Rapid onset brain plasticity at novel pharmacologic targets hypothetically drives innovations for rapid onset antidepressant actions

Abstract

Numerous new agents with rapid onset antidepressant effects are entering clinical trials and clinical practice. Studies focus on either first-line treatment of major depressive disorder or on patients whose major depressive disorder is resistant to prior antidepressant drugs. Novel agents target three very different central nervous system sites: as antagonists of N-methyl-d-aspartate (NMDA) glutamate receptors, as positive allosteric modulators (PAMs) of gamma amino butyric acid (GABA) A neurosteroid and benzodiazepine receptor sites, and as psychedelic agonists of serotonin 2A/2C receptors. Onset of antidepressant action is rapid, sometimes after only one dose whereas traditional agents for depression take several days to weeks to have an antidepressant effect.
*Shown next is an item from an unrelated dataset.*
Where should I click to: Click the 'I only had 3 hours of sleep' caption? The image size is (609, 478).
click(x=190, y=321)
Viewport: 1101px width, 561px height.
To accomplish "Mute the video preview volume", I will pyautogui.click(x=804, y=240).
Although the direct molecular targets of these three classes of agents with rapid antidepressant onset are quite diverse and not clearly related to each other, analysis of the downstream effects of all these agents show that all are “plastogens,” namely agents that trigger rapid onset of neuroplasticity that correlates with their rapid onset of antidepressant clinical action. The GABA A PAMs and some of the NMDA antagonists induce neuroplasticity without notable changes in mental status and can be designated “neuroplastogens.” Some NMDA antagonists cause mental dissociation, and the psychedelics cause psychotomimetic/hallucinatory experiences and can be designated “psychoplastogens.” A great debate exists whether psychoplastogens are effective because of their ability to acutely alter mental state, or whether these acute mental states are unwanted behavioral toxicity. The promise of numerous novel agents with rapid acting antidepressant action and neuroplasticity is set to transform the treatment of major depressive disorder.